Tuesday, September 09, 2008

Trail camera was just a little too close

I like to set my cameras close in a location like this, sometimes at one foot from the spillway between two ponds, this would have centered the beaver had it been traveling into the pond rather than leaving. Coming out of the cool water and the fur keeping the heat in the body allowed the beaver to get past the center before triggering the camera. I moved the camera back 10 inches which should double the field of view on the camera and still get a close picture.

I wanted to get the small cottonwood tree in the mouth of the beaver as it dragged it to the lower pond, could have been a nice photo if everything had worked correctly.

Tuesday, September 02, 2008

Do predators really feed on the weak and sick?
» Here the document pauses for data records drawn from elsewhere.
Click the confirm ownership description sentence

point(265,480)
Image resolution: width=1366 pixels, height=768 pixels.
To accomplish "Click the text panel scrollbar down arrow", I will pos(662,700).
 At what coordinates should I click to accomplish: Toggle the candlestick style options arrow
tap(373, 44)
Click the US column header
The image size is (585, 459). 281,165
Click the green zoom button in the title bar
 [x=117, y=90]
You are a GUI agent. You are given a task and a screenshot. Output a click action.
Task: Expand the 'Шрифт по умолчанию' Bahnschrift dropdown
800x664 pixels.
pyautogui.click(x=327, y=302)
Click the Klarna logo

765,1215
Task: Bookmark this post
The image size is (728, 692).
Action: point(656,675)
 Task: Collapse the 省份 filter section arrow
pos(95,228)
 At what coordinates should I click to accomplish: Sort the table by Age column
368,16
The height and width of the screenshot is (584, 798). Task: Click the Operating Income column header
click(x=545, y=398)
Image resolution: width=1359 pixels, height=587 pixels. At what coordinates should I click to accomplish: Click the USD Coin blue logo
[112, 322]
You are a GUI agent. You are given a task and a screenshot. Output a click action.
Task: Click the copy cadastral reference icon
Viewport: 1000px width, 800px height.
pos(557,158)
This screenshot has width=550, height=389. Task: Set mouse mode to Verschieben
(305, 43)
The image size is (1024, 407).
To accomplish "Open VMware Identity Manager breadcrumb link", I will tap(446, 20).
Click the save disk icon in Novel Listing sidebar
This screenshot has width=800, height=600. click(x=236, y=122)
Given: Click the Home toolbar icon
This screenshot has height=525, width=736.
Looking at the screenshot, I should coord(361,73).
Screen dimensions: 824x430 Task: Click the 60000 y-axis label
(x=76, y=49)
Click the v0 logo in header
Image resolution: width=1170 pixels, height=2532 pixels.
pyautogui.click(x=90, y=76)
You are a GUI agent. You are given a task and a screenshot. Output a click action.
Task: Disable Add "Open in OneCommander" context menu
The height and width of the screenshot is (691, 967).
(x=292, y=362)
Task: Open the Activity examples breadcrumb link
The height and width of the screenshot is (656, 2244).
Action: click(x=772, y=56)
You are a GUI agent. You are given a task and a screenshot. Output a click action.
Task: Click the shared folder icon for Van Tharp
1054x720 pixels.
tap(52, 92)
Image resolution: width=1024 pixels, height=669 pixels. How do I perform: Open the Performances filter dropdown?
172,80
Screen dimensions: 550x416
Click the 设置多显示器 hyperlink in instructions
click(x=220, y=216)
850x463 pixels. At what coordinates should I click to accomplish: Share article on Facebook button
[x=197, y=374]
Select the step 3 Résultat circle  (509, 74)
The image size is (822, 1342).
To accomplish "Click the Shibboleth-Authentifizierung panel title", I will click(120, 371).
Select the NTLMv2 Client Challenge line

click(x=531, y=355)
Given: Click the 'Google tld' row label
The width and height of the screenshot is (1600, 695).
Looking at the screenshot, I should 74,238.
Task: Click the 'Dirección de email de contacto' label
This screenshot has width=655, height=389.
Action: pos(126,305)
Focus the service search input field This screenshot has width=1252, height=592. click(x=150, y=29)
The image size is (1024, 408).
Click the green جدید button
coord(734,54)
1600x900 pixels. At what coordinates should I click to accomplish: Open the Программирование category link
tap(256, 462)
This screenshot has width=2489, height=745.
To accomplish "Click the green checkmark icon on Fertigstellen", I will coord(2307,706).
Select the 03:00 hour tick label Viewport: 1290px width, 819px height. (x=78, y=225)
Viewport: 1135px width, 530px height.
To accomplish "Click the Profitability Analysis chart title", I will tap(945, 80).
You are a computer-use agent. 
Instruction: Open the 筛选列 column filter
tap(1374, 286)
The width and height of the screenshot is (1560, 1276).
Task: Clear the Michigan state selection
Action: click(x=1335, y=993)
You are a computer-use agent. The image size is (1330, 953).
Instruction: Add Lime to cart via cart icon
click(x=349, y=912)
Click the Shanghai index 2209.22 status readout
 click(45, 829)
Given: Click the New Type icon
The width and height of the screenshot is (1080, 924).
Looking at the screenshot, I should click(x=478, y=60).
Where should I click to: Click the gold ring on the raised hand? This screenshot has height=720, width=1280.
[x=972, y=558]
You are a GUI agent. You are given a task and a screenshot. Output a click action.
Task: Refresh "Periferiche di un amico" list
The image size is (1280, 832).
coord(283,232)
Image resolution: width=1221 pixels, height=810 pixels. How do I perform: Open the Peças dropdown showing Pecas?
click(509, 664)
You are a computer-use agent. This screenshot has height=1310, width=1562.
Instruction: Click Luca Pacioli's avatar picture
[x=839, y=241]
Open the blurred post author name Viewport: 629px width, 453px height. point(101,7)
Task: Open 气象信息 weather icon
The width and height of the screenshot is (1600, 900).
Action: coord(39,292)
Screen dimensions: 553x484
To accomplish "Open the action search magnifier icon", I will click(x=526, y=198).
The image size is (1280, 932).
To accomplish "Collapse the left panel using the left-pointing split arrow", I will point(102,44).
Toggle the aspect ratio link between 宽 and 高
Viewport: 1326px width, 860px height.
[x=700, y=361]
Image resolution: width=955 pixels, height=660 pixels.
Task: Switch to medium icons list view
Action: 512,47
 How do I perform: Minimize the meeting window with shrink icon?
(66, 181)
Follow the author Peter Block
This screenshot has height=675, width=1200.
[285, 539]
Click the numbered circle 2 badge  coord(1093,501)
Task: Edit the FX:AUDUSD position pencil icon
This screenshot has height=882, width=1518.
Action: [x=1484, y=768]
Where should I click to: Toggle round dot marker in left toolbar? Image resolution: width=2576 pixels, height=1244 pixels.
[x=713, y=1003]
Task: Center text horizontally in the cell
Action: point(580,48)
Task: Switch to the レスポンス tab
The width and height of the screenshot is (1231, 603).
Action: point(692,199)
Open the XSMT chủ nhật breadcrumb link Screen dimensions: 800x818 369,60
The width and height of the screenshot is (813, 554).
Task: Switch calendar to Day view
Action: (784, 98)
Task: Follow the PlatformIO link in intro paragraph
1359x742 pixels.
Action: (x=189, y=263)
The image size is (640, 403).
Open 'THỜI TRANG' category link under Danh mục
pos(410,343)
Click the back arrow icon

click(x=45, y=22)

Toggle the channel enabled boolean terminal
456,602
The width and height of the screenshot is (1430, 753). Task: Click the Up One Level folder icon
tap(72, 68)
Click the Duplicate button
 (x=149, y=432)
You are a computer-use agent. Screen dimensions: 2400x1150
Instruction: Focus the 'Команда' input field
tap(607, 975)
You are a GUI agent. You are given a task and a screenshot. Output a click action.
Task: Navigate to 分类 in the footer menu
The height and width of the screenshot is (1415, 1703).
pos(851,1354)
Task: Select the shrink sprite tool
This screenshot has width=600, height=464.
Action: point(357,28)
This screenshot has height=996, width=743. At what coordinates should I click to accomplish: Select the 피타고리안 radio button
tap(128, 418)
I find it hard to believe that a coyote would be anything other than in top condition in and around the Mt. St. Helens area with all the starving and dead elk that was in this valley during the spring and early summer. I have never been a firm believer with the claim that predators kill only the young and weak and from all my experience with predators I have found it not to be the case and it shows in my studies.
When I participated in one of the mortality counts in this area several years ago I was suprised to find no predation on any of the elk carcasses by predators, and there were over one hundred dead elk. This year the mortality count was even higher and with all the predators in the area I wish I would have been given the chance to study this problem on the lack of predation. Maybe next year the Game Department will allow me to study this problem with the use of my game cameras and find out why cougars, bobcats, birds and coyotes do not feed on these dead elk.